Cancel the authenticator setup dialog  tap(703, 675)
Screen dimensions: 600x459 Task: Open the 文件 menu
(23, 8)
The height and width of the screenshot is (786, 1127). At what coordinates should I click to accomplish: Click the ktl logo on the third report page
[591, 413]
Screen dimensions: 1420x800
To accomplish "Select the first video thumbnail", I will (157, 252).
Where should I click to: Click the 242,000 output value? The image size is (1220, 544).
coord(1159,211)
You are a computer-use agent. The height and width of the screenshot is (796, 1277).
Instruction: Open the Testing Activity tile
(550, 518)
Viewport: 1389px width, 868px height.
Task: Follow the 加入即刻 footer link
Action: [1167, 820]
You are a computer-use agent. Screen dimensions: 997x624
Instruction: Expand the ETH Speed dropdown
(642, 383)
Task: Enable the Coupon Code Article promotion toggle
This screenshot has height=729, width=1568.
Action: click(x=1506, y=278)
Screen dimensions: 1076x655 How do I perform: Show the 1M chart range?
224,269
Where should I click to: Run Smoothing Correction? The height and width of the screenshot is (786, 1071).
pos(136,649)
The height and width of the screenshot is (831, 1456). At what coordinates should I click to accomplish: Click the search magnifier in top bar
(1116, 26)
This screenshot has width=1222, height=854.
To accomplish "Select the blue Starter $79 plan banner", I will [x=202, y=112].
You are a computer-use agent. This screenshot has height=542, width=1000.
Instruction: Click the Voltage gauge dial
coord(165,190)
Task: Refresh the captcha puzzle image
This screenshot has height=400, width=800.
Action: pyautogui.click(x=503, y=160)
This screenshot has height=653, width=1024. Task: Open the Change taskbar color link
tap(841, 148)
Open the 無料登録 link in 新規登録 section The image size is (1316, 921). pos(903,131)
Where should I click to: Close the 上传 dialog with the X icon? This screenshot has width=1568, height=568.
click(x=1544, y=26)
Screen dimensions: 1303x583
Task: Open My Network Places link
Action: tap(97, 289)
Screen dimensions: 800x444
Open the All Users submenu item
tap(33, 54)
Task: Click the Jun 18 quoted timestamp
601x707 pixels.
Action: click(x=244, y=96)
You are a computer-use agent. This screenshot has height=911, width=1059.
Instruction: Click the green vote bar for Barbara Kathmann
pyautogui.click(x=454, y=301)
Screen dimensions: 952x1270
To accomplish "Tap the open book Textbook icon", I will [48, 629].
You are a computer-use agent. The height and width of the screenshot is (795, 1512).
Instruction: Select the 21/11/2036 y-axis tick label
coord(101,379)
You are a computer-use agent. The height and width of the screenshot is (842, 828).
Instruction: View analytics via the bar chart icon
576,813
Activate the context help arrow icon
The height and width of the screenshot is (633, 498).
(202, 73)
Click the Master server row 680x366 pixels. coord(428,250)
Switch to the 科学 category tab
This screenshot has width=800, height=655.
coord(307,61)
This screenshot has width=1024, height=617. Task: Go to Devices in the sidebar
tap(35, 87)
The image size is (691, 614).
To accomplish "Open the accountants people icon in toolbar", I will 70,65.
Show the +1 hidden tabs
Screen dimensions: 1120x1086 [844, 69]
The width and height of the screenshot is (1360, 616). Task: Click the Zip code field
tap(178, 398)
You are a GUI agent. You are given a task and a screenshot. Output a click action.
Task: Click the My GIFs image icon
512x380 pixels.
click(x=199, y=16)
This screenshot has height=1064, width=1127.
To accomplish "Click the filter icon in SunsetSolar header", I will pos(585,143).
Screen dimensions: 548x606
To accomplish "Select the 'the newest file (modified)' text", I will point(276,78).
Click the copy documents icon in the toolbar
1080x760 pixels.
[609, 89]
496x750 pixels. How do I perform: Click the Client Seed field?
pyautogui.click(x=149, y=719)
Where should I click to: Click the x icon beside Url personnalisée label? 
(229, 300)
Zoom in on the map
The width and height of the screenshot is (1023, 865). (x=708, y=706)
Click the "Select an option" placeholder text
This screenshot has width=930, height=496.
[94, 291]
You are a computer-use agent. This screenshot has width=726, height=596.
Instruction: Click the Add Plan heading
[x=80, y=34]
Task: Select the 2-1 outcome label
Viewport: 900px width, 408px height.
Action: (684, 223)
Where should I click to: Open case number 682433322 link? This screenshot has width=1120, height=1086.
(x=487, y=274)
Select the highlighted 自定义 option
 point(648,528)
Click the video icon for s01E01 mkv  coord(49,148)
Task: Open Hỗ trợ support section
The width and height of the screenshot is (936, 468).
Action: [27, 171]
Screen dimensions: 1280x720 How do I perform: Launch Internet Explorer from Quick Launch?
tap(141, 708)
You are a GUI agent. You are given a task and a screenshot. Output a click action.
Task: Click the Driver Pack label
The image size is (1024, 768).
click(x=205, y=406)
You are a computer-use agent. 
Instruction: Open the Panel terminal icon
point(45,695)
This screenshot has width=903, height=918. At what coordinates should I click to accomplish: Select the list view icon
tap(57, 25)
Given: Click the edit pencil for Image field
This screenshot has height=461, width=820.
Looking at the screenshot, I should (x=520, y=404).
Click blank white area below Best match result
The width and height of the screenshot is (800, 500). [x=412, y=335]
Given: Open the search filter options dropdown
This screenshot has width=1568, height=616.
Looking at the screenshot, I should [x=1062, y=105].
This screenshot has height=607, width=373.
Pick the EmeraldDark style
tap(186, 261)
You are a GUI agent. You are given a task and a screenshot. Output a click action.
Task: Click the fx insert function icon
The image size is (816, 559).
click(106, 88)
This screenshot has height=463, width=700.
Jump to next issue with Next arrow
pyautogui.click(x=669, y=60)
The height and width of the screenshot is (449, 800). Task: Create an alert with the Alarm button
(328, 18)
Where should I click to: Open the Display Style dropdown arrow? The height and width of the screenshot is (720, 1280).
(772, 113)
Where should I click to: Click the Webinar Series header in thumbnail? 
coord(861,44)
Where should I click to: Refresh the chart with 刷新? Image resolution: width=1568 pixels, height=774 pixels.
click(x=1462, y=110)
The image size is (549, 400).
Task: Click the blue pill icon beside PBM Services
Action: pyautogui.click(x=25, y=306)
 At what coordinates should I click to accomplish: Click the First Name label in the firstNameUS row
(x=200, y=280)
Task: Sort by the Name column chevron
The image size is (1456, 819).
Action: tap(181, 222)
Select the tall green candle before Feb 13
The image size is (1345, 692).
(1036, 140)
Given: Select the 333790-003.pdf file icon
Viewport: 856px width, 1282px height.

### YOUR OBJECTIVE
Please write the listing out again, matching each line exactly.

### YOUR SOLUTION
Cancel the authenticator setup dialog  tap(703, 675)
Screen dimensions: 600x459 Task: Open the 文件 menu
(23, 8)
The height and width of the screenshot is (786, 1127). At what coordinates should I click to accomplish: Click the ktl logo on the third report page
[591, 413]
Screen dimensions: 1420x800
To accomplish "Select the first video thumbnail", I will (157, 252).
Where should I click to: Click the 242,000 output value? The image size is (1220, 544).
coord(1159,211)
You are a computer-use agent. The height and width of the screenshot is (796, 1277).
Instruction: Open the Testing Activity tile
(550, 518)
Viewport: 1389px width, 868px height.
Task: Follow the 加入即刻 footer link
Action: [1167, 820]
You are a computer-use agent. Screen dimensions: 997x624
Instruction: Expand the ETH Speed dropdown
(642, 383)
Task: Enable the Coupon Code Article promotion toggle
This screenshot has height=729, width=1568.
Action: click(x=1506, y=278)
Screen dimensions: 1076x655 How do I perform: Show the 1M chart range?
224,269
Where should I click to: Run Smoothing Correction? The height and width of the screenshot is (786, 1071).
pos(136,649)
The height and width of the screenshot is (831, 1456). At what coordinates should I click to accomplish: Click the search magnifier in top bar
(1116, 26)
This screenshot has width=1222, height=854.
To accomplish "Select the blue Starter $79 plan banner", I will [x=202, y=112].
You are a computer-use agent. This screenshot has height=542, width=1000.
Instruction: Click the Voltage gauge dial
coord(165,190)
Task: Refresh the captcha puzzle image
This screenshot has height=400, width=800.
Action: pyautogui.click(x=503, y=160)
This screenshot has height=653, width=1024. Task: Open the Change taskbar color link
tap(841, 148)
Open the 無料登録 link in 新規登録 section The image size is (1316, 921). pos(903,131)
Where should I click to: Close the 上传 dialog with the X icon? This screenshot has width=1568, height=568.
click(x=1544, y=26)
Screen dimensions: 1303x583
Task: Open My Network Places link
Action: tap(97, 289)
Screen dimensions: 800x444
Open the All Users submenu item
tap(33, 54)
Task: Click the Jun 18 quoted timestamp
601x707 pixels.
Action: click(x=244, y=96)
You are a computer-use agent. This screenshot has height=911, width=1059.
Instruction: Click the green vote bar for Barbara Kathmann
pyautogui.click(x=454, y=301)
Screen dimensions: 952x1270
To accomplish "Tap the open book Textbook icon", I will [48, 629].
You are a computer-use agent. The height and width of the screenshot is (795, 1512).
Instruction: Select the 21/11/2036 y-axis tick label
coord(101,379)
You are a computer-use agent. The height and width of the screenshot is (842, 828).
Instruction: View analytics via the bar chart icon
576,813
Activate the context help arrow icon
The height and width of the screenshot is (633, 498).
(202, 73)
Click the Master server row 680x366 pixels. coord(428,250)
Switch to the 科学 category tab
This screenshot has width=800, height=655.
coord(307,61)
This screenshot has width=1024, height=617. Task: Go to Devices in the sidebar
tap(35, 87)
The image size is (691, 614).
To accomplish "Open the accountants people icon in toolbar", I will 70,65.
Show the +1 hidden tabs
Screen dimensions: 1120x1086 [844, 69]
The width and height of the screenshot is (1360, 616). Task: Click the Zip code field
tap(178, 398)
You are a GUI agent. You are given a task and a screenshot. Output a click action.
Task: Click the My GIFs image icon
512x380 pixels.
click(x=199, y=16)
This screenshot has height=1064, width=1127.
To accomplish "Click the filter icon in SunsetSolar header", I will pos(585,143).
Screen dimensions: 548x606
To accomplish "Select the 'the newest file (modified)' text", I will point(276,78).
Click the copy documents icon in the toolbar
1080x760 pixels.
[609, 89]
496x750 pixels. How do I perform: Click the Client Seed field?
pyautogui.click(x=149, y=719)
Where should I click to: Click the x icon beside Url personnalisée label? 
(229, 300)
Zoom in on the map
The width and height of the screenshot is (1023, 865). (x=708, y=706)
Click the "Select an option" placeholder text
This screenshot has width=930, height=496.
[94, 291]
You are a computer-use agent. This screenshot has width=726, height=596.
Instruction: Click the Add Plan heading
[x=80, y=34]
Task: Select the 2-1 outcome label
Viewport: 900px width, 408px height.
Action: (684, 223)
Where should I click to: Open case number 682433322 link? This screenshot has width=1120, height=1086.
(x=487, y=274)
Select the highlighted 自定义 option
 point(648,528)
Click the video icon for s01E01 mkv  coord(49,148)
Task: Open Hỗ trợ support section
The width and height of the screenshot is (936, 468).
Action: [27, 171]
Screen dimensions: 1280x720 How do I perform: Launch Internet Explorer from Quick Launch?
tap(141, 708)
You are a GUI agent. You are given a task and a screenshot. Output a click action.
Task: Click the Driver Pack label
The image size is (1024, 768).
click(x=205, y=406)
You are a computer-use agent. 
Instruction: Open the Panel terminal icon
point(45,695)
This screenshot has width=903, height=918. At what coordinates should I click to accomplish: Select the list view icon
tap(57, 25)
Given: Click the edit pencil for Image field
This screenshot has height=461, width=820.
Looking at the screenshot, I should (x=520, y=404).
Click blank white area below Best match result
The width and height of the screenshot is (800, 500). [x=412, y=335]
Given: Open the search filter options dropdown
This screenshot has width=1568, height=616.
Looking at the screenshot, I should [x=1062, y=105].
This screenshot has height=607, width=373.
Pick the EmeraldDark style
tap(186, 261)
You are a GUI agent. You are given a task and a screenshot. Output a click action.
Task: Click the fx insert function icon
The image size is (816, 559).
click(106, 88)
This screenshot has height=463, width=700.
Jump to next issue with Next arrow
pyautogui.click(x=669, y=60)
The height and width of the screenshot is (449, 800). Task: Create an alert with the Alarm button
(328, 18)
Where should I click to: Open the Display Style dropdown arrow? The height and width of the screenshot is (720, 1280).
(772, 113)
Where should I click to: Click the Webinar Series header in thumbnail? 
coord(861,44)
Where should I click to: Refresh the chart with 刷新? Image resolution: width=1568 pixels, height=774 pixels.
click(x=1462, y=110)
The image size is (549, 400).
Task: Click the blue pill icon beside PBM Services
Action: pyautogui.click(x=25, y=306)
 At what coordinates should I click to accomplish: Click the First Name label in the firstNameUS row
(x=200, y=280)
Task: Sort by the Name column chevron
The image size is (1456, 819).
Action: tap(181, 222)
Select the tall green candle before Feb 13
The image size is (1345, 692).
(1036, 140)
Given: Select the 333790-003.pdf file icon
Viewport: 856px width, 1282px height.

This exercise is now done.